Exercise: Please reproduce, exactly and in full, the lines running from the one that contains "Click the FDA" to the end of the entries.

Records:
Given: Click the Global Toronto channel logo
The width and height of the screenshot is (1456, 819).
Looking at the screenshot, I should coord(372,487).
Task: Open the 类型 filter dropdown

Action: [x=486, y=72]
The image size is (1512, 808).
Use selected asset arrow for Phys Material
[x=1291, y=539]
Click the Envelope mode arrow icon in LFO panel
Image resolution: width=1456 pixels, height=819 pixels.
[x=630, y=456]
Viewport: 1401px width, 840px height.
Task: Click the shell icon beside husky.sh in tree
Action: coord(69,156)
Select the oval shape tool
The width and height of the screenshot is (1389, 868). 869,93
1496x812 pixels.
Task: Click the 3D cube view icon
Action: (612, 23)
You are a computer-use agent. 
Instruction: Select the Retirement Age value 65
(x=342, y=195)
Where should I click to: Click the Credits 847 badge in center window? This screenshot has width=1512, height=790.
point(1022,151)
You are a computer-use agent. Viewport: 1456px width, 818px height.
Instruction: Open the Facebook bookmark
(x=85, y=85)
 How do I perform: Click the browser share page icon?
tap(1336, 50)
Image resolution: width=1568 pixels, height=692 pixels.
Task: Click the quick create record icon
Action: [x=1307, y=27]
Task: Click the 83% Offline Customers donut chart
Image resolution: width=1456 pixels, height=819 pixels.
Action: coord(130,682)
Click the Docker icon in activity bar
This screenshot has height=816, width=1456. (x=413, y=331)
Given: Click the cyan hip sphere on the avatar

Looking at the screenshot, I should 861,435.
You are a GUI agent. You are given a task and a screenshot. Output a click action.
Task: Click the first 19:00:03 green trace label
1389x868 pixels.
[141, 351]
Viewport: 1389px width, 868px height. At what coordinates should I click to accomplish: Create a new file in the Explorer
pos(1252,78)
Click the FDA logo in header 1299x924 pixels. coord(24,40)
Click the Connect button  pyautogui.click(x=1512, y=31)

Solution:
Click the FDA logo in header 1299x924 pixels. coord(24,40)
Click the Connect button  pyautogui.click(x=1512, y=31)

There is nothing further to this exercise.